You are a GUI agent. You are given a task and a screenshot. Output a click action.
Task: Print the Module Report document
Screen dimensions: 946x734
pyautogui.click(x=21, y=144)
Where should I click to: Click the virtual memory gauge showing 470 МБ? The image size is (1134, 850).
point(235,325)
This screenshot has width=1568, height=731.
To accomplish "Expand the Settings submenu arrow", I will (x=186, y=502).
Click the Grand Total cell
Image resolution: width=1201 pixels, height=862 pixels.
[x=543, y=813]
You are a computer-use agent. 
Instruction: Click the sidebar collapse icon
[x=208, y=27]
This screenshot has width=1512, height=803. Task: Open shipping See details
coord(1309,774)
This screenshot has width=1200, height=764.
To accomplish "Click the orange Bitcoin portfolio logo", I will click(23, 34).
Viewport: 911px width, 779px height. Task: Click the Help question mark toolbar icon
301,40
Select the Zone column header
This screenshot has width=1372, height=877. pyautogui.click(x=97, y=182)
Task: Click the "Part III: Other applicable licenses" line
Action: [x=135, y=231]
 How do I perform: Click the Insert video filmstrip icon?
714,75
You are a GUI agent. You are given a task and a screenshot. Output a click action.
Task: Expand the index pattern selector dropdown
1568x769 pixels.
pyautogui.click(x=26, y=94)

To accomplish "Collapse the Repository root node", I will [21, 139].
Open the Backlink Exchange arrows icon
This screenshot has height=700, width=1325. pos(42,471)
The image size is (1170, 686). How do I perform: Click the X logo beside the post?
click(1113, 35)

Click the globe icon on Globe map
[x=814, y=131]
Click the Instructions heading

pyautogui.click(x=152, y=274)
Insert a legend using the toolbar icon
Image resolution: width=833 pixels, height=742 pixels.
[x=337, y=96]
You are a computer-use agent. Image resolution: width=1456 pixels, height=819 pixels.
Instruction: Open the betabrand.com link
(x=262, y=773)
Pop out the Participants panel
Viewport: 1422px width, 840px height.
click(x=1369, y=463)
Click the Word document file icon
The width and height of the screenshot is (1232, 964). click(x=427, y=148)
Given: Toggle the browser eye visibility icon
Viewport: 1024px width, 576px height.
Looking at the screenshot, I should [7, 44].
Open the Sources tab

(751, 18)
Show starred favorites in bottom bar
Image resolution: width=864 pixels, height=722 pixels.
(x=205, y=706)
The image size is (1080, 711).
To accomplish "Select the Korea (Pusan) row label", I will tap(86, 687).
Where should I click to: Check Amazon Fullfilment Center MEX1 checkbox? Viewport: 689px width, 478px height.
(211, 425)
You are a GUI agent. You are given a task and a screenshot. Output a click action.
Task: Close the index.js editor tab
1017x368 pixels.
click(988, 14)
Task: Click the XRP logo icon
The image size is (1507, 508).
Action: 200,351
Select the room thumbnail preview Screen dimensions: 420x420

EXERCISE GOAL: Transcribe all of the material above so that it matches the source exactly.

OUTPUT BELOW:
You are a GUI agent. You are given a task and a screenshot. Output a click action.
Task: Print the Module Report document
Screen dimensions: 946x734
pyautogui.click(x=21, y=144)
Where should I click to: Click the virtual memory gauge showing 470 МБ? The image size is (1134, 850).
point(235,325)
This screenshot has width=1568, height=731.
To accomplish "Expand the Settings submenu arrow", I will (x=186, y=502).
Click the Grand Total cell
Image resolution: width=1201 pixels, height=862 pixels.
[x=543, y=813]
You are a computer-use agent. 
Instruction: Click the sidebar collapse icon
[x=208, y=27]
This screenshot has width=1512, height=803. Task: Open shipping See details
coord(1309,774)
This screenshot has width=1200, height=764.
To accomplish "Click the orange Bitcoin portfolio logo", I will click(23, 34).
Viewport: 911px width, 779px height. Task: Click the Help question mark toolbar icon
301,40
Select the Zone column header
This screenshot has width=1372, height=877. pyautogui.click(x=97, y=182)
Task: Click the "Part III: Other applicable licenses" line
Action: [x=135, y=231]
 How do I perform: Click the Insert video filmstrip icon?
714,75
You are a GUI agent. You are given a task and a screenshot. Output a click action.
Task: Expand the index pattern selector dropdown
1568x769 pixels.
pyautogui.click(x=26, y=94)

To accomplish "Collapse the Repository root node", I will [21, 139].
Open the Backlink Exchange arrows icon
This screenshot has height=700, width=1325. pos(42,471)
The image size is (1170, 686). How do I perform: Click the X logo beside the post?
click(1113, 35)

Click the globe icon on Globe map
[x=814, y=131]
Click the Instructions heading

pyautogui.click(x=152, y=274)
Insert a legend using the toolbar icon
Image resolution: width=833 pixels, height=742 pixels.
[x=337, y=96]
You are a computer-use agent. Image resolution: width=1456 pixels, height=819 pixels.
Instruction: Open the betabrand.com link
(x=262, y=773)
Pop out the Participants panel
Viewport: 1422px width, 840px height.
click(x=1369, y=463)
Click the Word document file icon
The width and height of the screenshot is (1232, 964). click(x=427, y=148)
Given: Toggle the browser eye visibility icon
Viewport: 1024px width, 576px height.
Looking at the screenshot, I should [7, 44].
Open the Sources tab

(751, 18)
Show starred favorites in bottom bar
Image resolution: width=864 pixels, height=722 pixels.
(x=205, y=706)
The image size is (1080, 711).
To accomplish "Select the Korea (Pusan) row label", I will tap(86, 687).
Where should I click to: Check Amazon Fullfilment Center MEX1 checkbox? Viewport: 689px width, 478px height.
(211, 425)
You are a GUI agent. You are given a task and a screenshot. Output a click action.
Task: Close the index.js editor tab
1017x368 pixels.
click(988, 14)
Task: Click the XRP logo icon
The image size is (1507, 508).
Action: 200,351
Select the room thumbnail preview Screen dimensions: 420x420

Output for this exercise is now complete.